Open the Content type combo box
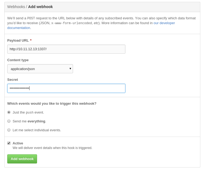This screenshot has width=203, height=171. (x=40, y=69)
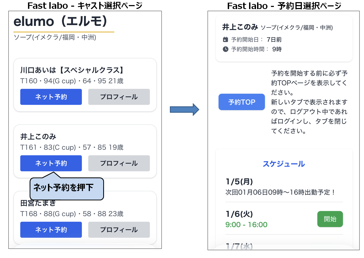
Task: Select the elumo（エルモ） shop heading
Action: [61, 22]
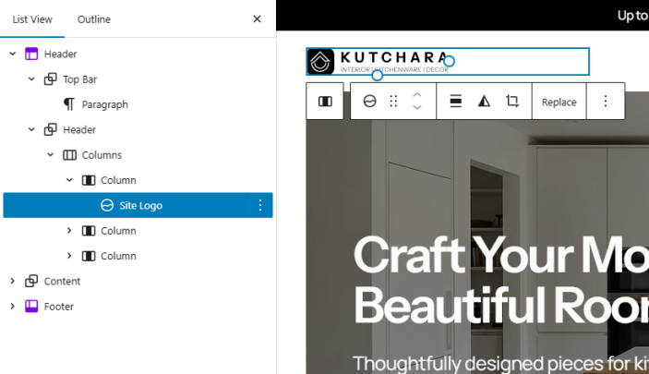Collapse the Columns tree item
This screenshot has height=374, width=649.
[51, 154]
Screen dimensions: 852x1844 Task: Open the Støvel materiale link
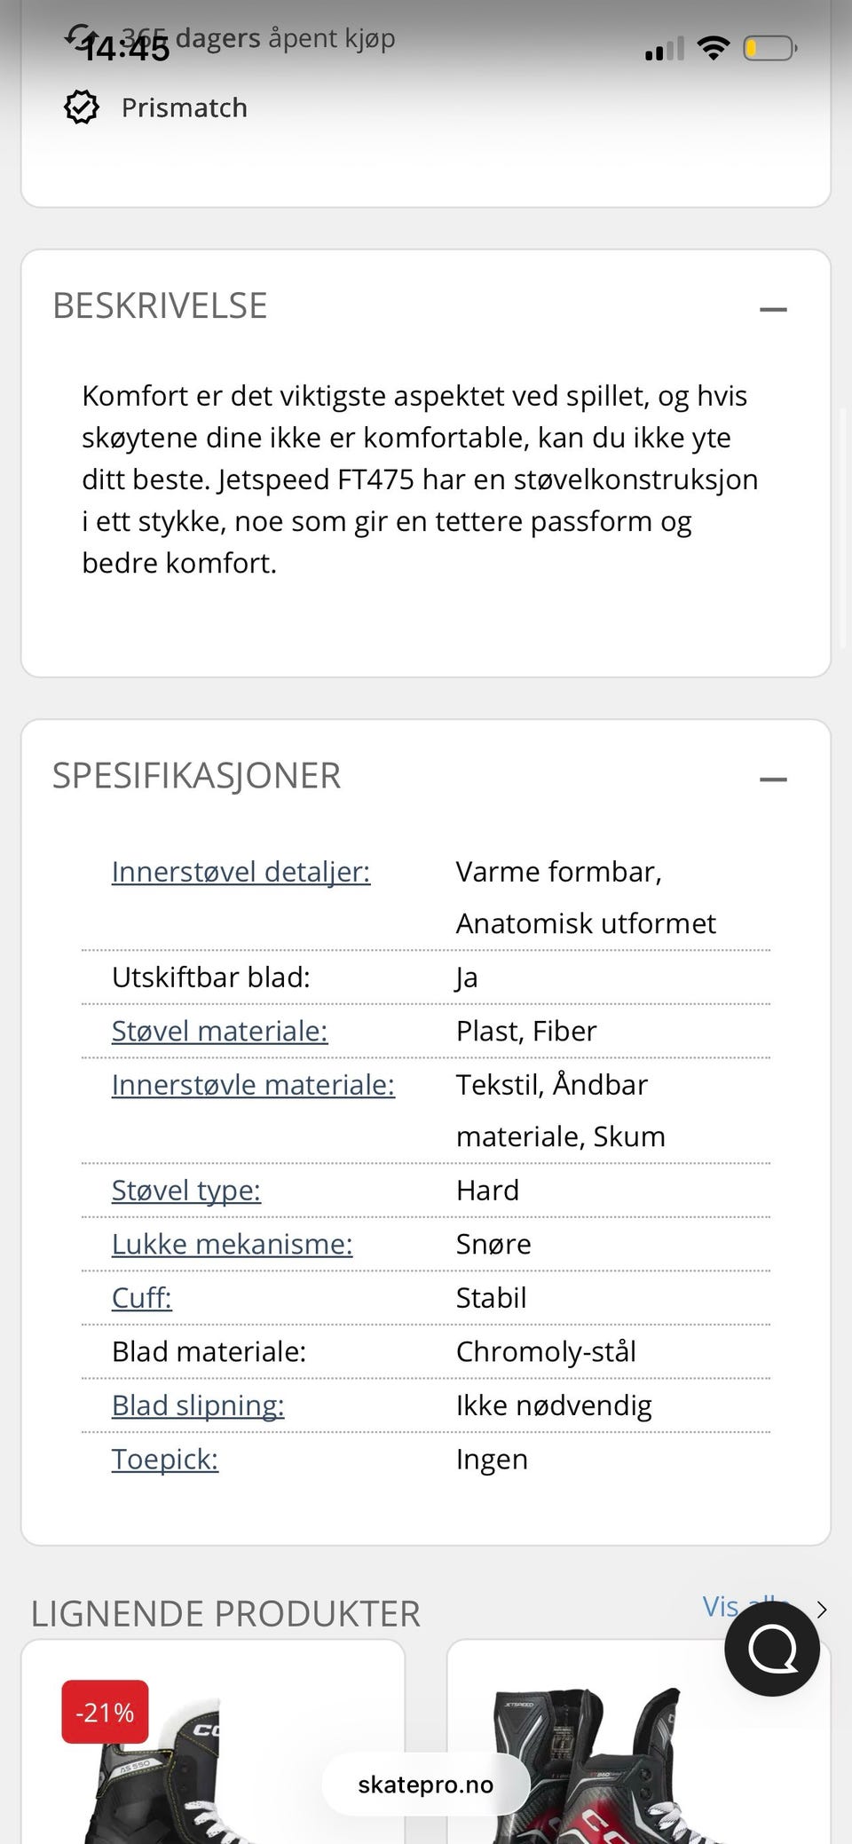point(219,1031)
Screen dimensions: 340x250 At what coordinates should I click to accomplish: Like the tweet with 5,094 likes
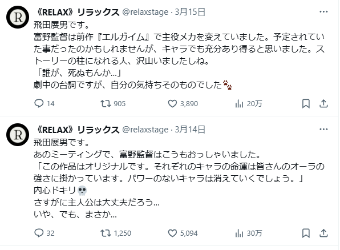(183, 233)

- Short problem -
Output the data above word for word, leaving out the pictures.

- Reply -
Open the Content type combo box
This screenshot has width=203, height=171. (x=40, y=69)
Task: Select the elumo（エルモ） shop heading
Action: [61, 22]
Collapse the Columns tree item
This screenshot has height=374, width=649.
[51, 154]
Screen dimensions: 852x1844 Task: Open the Støvel materiale link
point(219,1031)
Screen dimensions: 340x250 At what coordinates should I click to accomplish: Like the tweet with 5,094 likes
(183, 233)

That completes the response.